Julie Lee is best known as a singer-songwriter and in-demand collaborator who's had a couple of songs recorded by Alison Krauss. But it's Lee's visual art that will be in the spotlight at both Twist Gallery and Twist Etc. this month. Her found-object assemblages are a fitting visual complement to her collage-like music, and the end result yields a similar blend of the personal and the traditional, the newly discovered and the nostalgic. This is the first installment of Twist's summer series, featuring big solo exhibits encompassing both spaces, 73 and 77 Arcade.

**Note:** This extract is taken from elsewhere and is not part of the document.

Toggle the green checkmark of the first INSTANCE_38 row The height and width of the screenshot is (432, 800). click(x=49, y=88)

Coop Gallery has a reputation for shows that are full of surprises. Last month's installation by Justin Farris Braun was a completely different affair from what Coop's official propaganda had lead us to believe, and this month's artist seems like another wild card. Steven Frost's show is titled Every Man is a Winner, and it finds the artist recontextualizing heroic tropes within his own craft/design aesthetic. Some past Frost favorites made use of lucha libre (Mexican wrestling) imagery and costumes, but in Frost's hands these expressions of flamboyant machismo were reimagined through an examination of materials as well as the pop cultural language that surrounds contemporary notions of success.

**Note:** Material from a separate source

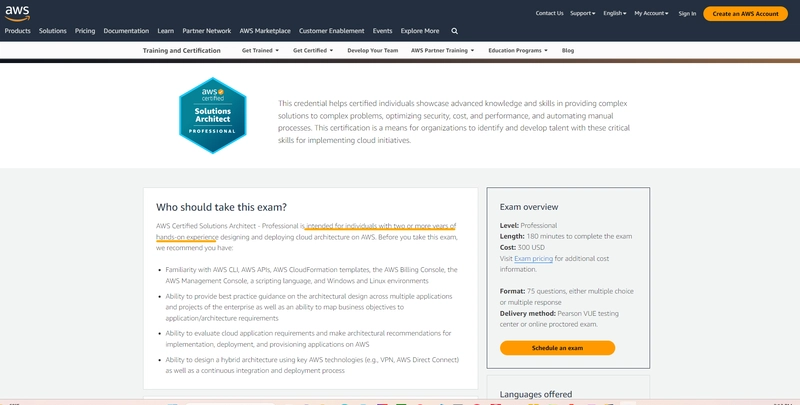
Task: Go to AWS Marketplace in the nav
Action: tap(267, 31)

Out on Fifth Avenue, The Arts Company opens Summer of Serendipity. A midyear catchall show, Serendipity showcases work from the gallery's archives, arranging art, decor, books and artifacts in tableaux of living and working spaces. The show offers something for any crawlers looking for some design inspiration.
At Tinney Contemporary, Silver: Points of Departure spotlights artwork created employing silverpoint, a centuries-old drawing medium — using a silver stylus to make marks on prepared surfaces. The technique was widespread before the ubiquitous adoption of graphite; the contemporary artists featured are reviving the practice and the ephemeral, shimmering images it creates. The exhibit brings together silverpoint practitioners from across the country, including Joe Biel, Anne Connell, Lori Field, Marietta Hoferer, Michael Kukla, Kate Kretz, Susan Schwalb, Fran Siegel and Carol Prusa, who guest-curated the show.

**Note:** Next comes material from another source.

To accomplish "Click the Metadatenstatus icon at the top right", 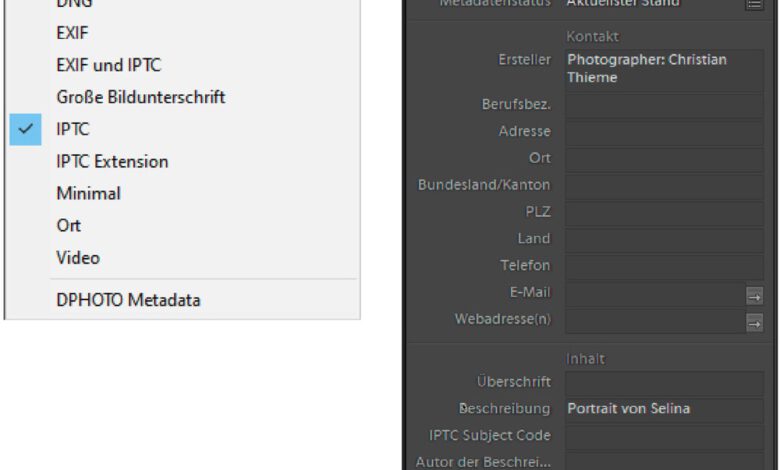I will (753, 4).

Down the block, Rymer Gallery opens Material Inversions. featuring works by James Worsham and gallery director Natalie Andrews. Worsham's mixed-media pieces explore the boundary where nature collides with extremes of civilized luxury. We've been peeking at Andrews' website since she joined Rymer and we're excited to see her work on display. Her sculptures feature repeating lines in harmonious forms and reveal a high level of craftsmanship. We suspect that Andrews' work may be the talk of the Crawl.
If you missed Estel Gallery's show at the June Crawl, you'll want to pop by this two-person exhibit. Using acrylics and charcoal, Dan Bynum has created black-and-white portraits of children that feature colorful symbolic images floating at the center of each piece, tallying a childhood inventory: lightning bugs in a jar, a playful squirrel, a school desk. Bynum's work exists somewhere between the universal and the banal, the resonant and the merely nostalgic. Jenny Keith's beeswax paintings burst with bold color and feature charming characters in fantastic narratives. Up on Broadway, the Tennessee Art League opens five new gallery exhibits, including a show of abstract mixed-media canvases by Judy Bobula.
Blend Studio hosts Combustion: A Group Show at 79 Arcade. Combustion is a collective of visual arts professionals that meets monthly for critical discussion and mutual, creative accountability. This show features drawing, sculpture, painting and mixed-media work by Mandy Brown, Charles Clary, Amanda Dillingham, Jason Driskill, Derek Gibson, Hannah Maxwell Rowell, Sarah Shearer and Blend's own Ben Vitualla.
While Heather Lose was known for hosting Honky Tonk Jukebox on the late, great WRVU, this Saturday she blasts off on the visual art tip with her pyromaniacal From Canvas to Canvas: Selected Images from the Tennessee Fireworks Project. Hosted at the Picture This space at 44 Arcade, the fireworks-centric photos are printed on canvas, and the titular allusion also nods to the familiar roadside canvas tents where fireworks are often sold.
Have a great Crawl and a fun Fourth of July — try not to blow up any crucial body parts!